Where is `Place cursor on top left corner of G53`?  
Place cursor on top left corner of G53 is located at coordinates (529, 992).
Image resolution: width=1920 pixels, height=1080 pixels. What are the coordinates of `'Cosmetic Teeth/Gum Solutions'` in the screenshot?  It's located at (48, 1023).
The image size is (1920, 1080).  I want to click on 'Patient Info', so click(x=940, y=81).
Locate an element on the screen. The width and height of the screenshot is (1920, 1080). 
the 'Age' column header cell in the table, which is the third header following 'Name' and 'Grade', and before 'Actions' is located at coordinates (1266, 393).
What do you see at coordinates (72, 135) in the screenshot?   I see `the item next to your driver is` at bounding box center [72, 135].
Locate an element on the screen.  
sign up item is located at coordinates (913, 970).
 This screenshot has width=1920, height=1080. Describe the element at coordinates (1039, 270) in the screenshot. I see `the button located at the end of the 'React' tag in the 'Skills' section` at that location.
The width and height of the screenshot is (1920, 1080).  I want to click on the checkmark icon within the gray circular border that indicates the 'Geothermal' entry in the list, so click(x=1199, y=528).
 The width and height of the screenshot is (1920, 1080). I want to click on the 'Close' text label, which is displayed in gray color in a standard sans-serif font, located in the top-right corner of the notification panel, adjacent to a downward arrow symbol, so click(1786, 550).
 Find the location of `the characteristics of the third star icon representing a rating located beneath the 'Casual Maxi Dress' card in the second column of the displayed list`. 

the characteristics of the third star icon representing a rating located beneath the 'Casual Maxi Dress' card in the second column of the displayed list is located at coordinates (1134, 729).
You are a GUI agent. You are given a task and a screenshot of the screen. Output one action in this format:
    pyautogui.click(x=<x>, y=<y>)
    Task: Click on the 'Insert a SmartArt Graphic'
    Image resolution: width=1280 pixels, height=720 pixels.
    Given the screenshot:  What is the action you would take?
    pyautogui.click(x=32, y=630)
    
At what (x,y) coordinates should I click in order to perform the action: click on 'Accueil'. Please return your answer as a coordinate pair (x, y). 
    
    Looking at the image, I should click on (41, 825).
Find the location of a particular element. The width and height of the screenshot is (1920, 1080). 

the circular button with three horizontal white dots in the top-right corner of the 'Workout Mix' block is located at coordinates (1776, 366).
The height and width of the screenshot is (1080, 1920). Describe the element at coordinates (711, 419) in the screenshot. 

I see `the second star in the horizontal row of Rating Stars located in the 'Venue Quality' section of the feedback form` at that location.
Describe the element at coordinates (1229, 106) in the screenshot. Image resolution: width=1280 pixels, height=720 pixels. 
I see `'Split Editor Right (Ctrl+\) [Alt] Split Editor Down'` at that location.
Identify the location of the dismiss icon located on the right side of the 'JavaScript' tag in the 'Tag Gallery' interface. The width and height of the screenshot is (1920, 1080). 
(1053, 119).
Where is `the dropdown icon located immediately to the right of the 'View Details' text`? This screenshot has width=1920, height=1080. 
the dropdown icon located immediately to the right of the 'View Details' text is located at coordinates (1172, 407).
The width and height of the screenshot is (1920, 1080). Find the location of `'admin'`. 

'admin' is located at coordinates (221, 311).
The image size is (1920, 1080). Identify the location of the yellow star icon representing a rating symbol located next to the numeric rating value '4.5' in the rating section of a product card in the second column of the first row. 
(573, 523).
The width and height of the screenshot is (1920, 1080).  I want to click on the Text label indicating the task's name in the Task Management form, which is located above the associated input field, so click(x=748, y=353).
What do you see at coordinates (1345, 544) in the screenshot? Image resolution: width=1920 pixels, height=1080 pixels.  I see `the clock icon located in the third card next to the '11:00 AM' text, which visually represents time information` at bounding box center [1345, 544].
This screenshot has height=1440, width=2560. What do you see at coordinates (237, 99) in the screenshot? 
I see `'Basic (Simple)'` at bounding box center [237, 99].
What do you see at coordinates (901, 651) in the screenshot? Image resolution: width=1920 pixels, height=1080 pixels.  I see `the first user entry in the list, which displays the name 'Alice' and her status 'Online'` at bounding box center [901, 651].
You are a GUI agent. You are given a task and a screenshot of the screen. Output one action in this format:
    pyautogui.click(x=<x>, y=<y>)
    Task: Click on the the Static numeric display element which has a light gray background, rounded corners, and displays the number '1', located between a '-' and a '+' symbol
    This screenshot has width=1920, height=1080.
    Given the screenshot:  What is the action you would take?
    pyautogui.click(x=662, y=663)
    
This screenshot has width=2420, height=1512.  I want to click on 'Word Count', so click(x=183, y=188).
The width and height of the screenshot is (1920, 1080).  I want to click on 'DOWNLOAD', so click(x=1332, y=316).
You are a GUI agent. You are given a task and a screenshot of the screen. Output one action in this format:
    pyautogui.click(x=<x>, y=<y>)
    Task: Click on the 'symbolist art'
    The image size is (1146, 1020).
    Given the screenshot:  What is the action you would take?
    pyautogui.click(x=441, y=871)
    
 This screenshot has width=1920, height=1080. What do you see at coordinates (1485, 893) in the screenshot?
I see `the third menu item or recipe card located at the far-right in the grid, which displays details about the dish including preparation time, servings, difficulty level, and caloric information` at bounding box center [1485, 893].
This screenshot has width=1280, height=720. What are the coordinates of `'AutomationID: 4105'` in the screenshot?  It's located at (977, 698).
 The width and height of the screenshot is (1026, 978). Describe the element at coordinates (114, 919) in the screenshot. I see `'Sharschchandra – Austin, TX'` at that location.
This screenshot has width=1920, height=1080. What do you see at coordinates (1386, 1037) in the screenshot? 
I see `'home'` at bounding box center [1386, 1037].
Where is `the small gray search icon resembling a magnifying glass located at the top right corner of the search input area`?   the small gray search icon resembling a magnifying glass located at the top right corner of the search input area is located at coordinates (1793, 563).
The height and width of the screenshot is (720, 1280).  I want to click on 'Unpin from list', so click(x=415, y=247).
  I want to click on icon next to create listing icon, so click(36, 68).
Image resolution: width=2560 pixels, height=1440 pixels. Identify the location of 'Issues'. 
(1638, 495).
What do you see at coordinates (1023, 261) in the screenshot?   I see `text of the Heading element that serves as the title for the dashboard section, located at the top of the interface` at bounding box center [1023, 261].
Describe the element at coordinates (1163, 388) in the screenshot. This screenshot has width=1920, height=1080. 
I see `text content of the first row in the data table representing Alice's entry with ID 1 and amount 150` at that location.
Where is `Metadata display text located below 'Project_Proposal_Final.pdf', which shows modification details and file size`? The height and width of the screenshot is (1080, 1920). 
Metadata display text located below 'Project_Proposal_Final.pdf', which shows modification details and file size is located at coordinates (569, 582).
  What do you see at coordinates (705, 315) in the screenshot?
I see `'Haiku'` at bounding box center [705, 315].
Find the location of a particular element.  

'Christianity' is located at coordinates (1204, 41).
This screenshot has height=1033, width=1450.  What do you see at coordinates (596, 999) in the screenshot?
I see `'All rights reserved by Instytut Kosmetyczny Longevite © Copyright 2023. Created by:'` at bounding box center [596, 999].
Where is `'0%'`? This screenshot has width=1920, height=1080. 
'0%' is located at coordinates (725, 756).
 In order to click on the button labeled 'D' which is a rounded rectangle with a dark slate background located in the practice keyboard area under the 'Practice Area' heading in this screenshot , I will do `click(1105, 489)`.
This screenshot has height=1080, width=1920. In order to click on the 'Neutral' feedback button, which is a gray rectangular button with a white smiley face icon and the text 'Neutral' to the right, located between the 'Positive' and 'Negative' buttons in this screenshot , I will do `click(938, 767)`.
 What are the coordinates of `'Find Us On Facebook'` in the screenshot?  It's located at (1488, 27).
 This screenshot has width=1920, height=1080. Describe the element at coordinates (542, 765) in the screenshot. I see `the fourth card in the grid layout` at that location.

::::

Put every line of the records above into a Markdown table with the columns Row and Text, numbering each row and skipping blank lines.

SOLUTION TO THIS PROBLEM:
| Row | Text |
|---|---|
| 1 | Where is `Place cursor on top left corner of G53`?   |
| 2 | Place cursor on top left corner of G53 is located at coordinates (529, 992). |
| 3 | Image resolution: width=1920 pixels, height=1080 pixels. What are the coordinates of `'Cosmetic Teeth/Gum Solutions'` in the screenshot?  It's located at (48, 1023). |
| 4 | The image size is (1920, 1080).  I want to click on 'Patient Info', so click(x=940, y=81). |
| 5 | Locate an element on the screen. The width and height of the screenshot is (1920, 1080).  |
| 6 | the 'Age' column header cell in the table, which is the third header following 'Name' and 'Grade', and before 'Actions' is located at coordinates (1266, 393). |
| 7 | What do you see at coordinates (72, 135) in the screenshot?   I see `the item next to your driver is` at bounding box center [72, 135]. |
| 8 | Locate an element on the screen.   |
| 9 | sign up item is located at coordinates (913, 970). |
| 10 |  This screenshot has width=1920, height=1080. Describe the element at coordinates (1039, 270) in the screenshot. I see `the button located at the end of the 'React' tag in the 'Skills' section` at that location. |
| 11 | The width and height of the screenshot is (1920, 1080).  I want to click on the checkmark icon within the gray circular border that indicates the 'Geothermal' entry in the list, so click(x=1199, y=528). |
| 12 |  The width and height of the screenshot is (1920, 1080). I want to click on the 'Close' text label, which is displayed in gray color in a standard sans-serif font, located in the top-right corner of the notification panel, adjacent to a downward arrow symbol, so click(1786, 550). |
| 13 |  Find the location of `the characteristics of the third star icon representing a rating located beneath the 'Casual Maxi Dress' card in the second column of the displayed list`.  |
| 14 | the characteristics of the third star icon representing a rating located beneath the 'Casual Maxi Dress' card in the second column of the displayed list is located at coordinates (1134, 729). |
| 15 | You are a GUI agent. You are given a task and a screenshot of the screen. Output one action in this format: |
| 16 |     pyautogui.click(x=<x>, y=<y>) |
| 17 |     Task: Click on the 'Insert a SmartArt Graphic' |
| 18 |     Image resolution: width=1280 pixels, height=720 pixels. |
| 19 |     Given the screenshot:  What is the action you would take? |
| 20 |     pyautogui.click(x=32, y=630) |
| 21 | At what (x,y) coordinates should I click in order to perform the action: click on 'Accueil'. Please return your answer as a coordinate pair (x, y).  |
| 22 |     Looking at the image, I should click on (41, 825). |
| 23 | Find the location of a particular element. The width and height of the screenshot is (1920, 1080).  |
| 24 | the circular button with three horizontal white dots in the top-right corner of the 'Workout Mix' block is located at coordinates (1776, 366). |
| 25 | The height and width of the screenshot is (1080, 1920). Describe the element at coordinates (711, 419) in the screenshot.  |
| 26 | I see `the second star in the horizontal row of Rating Stars located in the 'Venue Quality' section of the feedback form` at that location. |
| 27 | Describe the element at coordinates (1229, 106) in the screenshot. Image resolution: width=1280 pixels, height=720 pixels.  |
| 28 | I see `'Split Editor Right (Ctrl+\) [Alt] Split Editor Down'` at that location. |
| 29 | Identify the location of the dismiss icon located on the right side of the 'JavaScript' tag in the 'Tag Gallery' interface. The width and height of the screenshot is (1920, 1080).  |
| 30 | (1053, 119). |
| 31 | Where is `the dropdown icon located immediately to the right of the 'View Details' text`? This screenshot has width=1920, height=1080.  |
| 32 | the dropdown icon located immediately to the right of the 'View Details' text is located at coordinates (1172, 407). |
| 33 | The width and height of the screenshot is (1920, 1080). Find the location of `'admin'`.  |
| 34 | 'admin' is located at coordinates (221, 311). |
| 35 | The image size is (1920, 1080). Identify the location of the yellow star icon representing a rating symbol located next to the numeric rating value '4.5' in the rating section of a product card in the second column of the first row.  |
| 36 | (573, 523). |
| 37 | The width and height of the screenshot is (1920, 1080).  I want to click on the Text label indicating the task's name in the Task Management form, which is located above the associated input field, so click(x=748, y=353). |
| 38 | What do you see at coordinates (1345, 544) in the screenshot? Image resolution: width=1920 pixels, height=1080 pixels.  I see `the clock icon located in the third card next to the '11:00 AM' text, which visually represents time information` at bounding box center [1345, 544]. |
| 39 | This screenshot has height=1440, width=2560. What do you see at coordinates (237, 99) in the screenshot?  |
| 40 | I see `'Basic (Simple)'` at bounding box center [237, 99]. |
| 41 | What do you see at coordinates (901, 651) in the screenshot? Image resolution: width=1920 pixels, height=1080 pixels.  I see `the first user entry in the list, which displays the name 'Alice' and her status 'Online'` at bounding box center [901, 651]. |
| 42 | You are a GUI agent. You are given a task and a screenshot of the screen. Output one action in this format: |
| 43 |     pyautogui.click(x=<x>, y=<y>) |
| 44 |     Task: Click on the the Static numeric display element which has a light gray background, rounded corners, and displays the number '1', located between a '-' and a '+' symbol |
| 45 |     This screenshot has width=1920, height=1080. |
| 46 |     Given the screenshot:  What is the action you would take? |
| 47 |     pyautogui.click(x=662, y=663) |
| 48 | This screenshot has width=2420, height=1512.  I want to click on 'Word Count', so click(x=183, y=188). |
| 49 | The width and height of the screenshot is (1920, 1080).  I want to click on 'DOWNLOAD', so click(x=1332, y=316). |
| 50 | You are a GUI agent. You are given a task and a screenshot of the screen. Output one action in this format: |
| 51 |     pyautogui.click(x=<x>, y=<y>) |
| 52 |     Task: Click on the 'symbolist art' |
| 53 |     The image size is (1146, 1020). |
| 54 |     Given the screenshot:  What is the action you would take? |
| 55 |     pyautogui.click(x=441, y=871) |
| 56 |  This screenshot has width=1920, height=1080. What do you see at coordinates (1485, 893) in the screenshot? |
| 57 | I see `the third menu item or recipe card located at the far-right in the grid, which displays details about the dish including preparation time, servings, difficulty level, and caloric information` at bounding box center [1485, 893]. |
| 58 | This screenshot has width=1280, height=720. What are the coordinates of `'AutomationID: 4105'` in the screenshot?  It's located at (977, 698). |
| 59 |  The width and height of the screenshot is (1026, 978). Describe the element at coordinates (114, 919) in the screenshot. I see `'Sharschchandra – Austin, TX'` at that location. |
| 60 | This screenshot has width=1920, height=1080. What do you see at coordinates (1386, 1037) in the screenshot?  |
| 61 | I see `'home'` at bounding box center [1386, 1037]. |
| 62 | Where is `the small gray search icon resembling a magnifying glass located at the top right corner of the search input area`?   the small gray search icon resembling a magnifying glass located at the top right corner of the search input area is located at coordinates (1793, 563). |
| 63 | The height and width of the screenshot is (720, 1280).  I want to click on 'Unpin from list', so click(x=415, y=247). |
| 64 |   I want to click on icon next to create listing icon, so click(36, 68). |
| 65 | Image resolution: width=2560 pixels, height=1440 pixels. Identify the location of 'Issues'.  |
| 66 | (1638, 495). |
| 67 | What do you see at coordinates (1023, 261) in the screenshot?   I see `text of the Heading element that serves as the title for the dashboard section, located at the top of the interface` at bounding box center [1023, 261]. |
| 68 | Describe the element at coordinates (1163, 388) in the screenshot. This screenshot has width=1920, height=1080.  |
| 69 | I see `text content of the first row in the data table representing Alice's entry with ID 1 and amount 150` at that location. |
| 70 | Where is `Metadata display text located below 'Project_Proposal_Final.pdf', which shows modification details and file size`? The height and width of the screenshot is (1080, 1920).  |
| 71 | Metadata display text located below 'Project_Proposal_Final.pdf', which shows modification details and file size is located at coordinates (569, 582). |
| 72 |   What do you see at coordinates (705, 315) in the screenshot? |
| 73 | I see `'Haiku'` at bounding box center [705, 315]. |
| 74 | Find the location of a particular element.   |
| 75 | 'Christianity' is located at coordinates (1204, 41). |
| 76 | This screenshot has height=1033, width=1450.  What do you see at coordinates (596, 999) in the screenshot? |
| 77 | I see `'All rights reserved by Instytut Kosmetyczny Longevite © Copyright 2023. Created by:'` at bounding box center [596, 999]. |
| 78 | Where is `'0%'`? This screenshot has width=1920, height=1080.  |
| 79 | '0%' is located at coordinates (725, 756). |
| 80 |  In order to click on the button labeled 'D' which is a rounded rectangle with a dark slate background located in the practice keyboard area under the 'Practice Area' heading in this screenshot , I will do `click(1105, 489)`. |
| 81 | This screenshot has height=1080, width=1920. In order to click on the 'Neutral' feedback button, which is a gray rectangular button with a white smiley face icon and the text 'Neutral' to the right, located between the 'Positive' and 'Negative' buttons in this screenshot , I will do `click(938, 767)`. |
| 82 |  What are the coordinates of `'Find Us On Facebook'` in the screenshot?  It's located at (1488, 27). |
| 83 |  This screenshot has width=1920, height=1080. Describe the element at coordinates (542, 765) in the screenshot. I see `the fourth card in the grid layout` at that location. |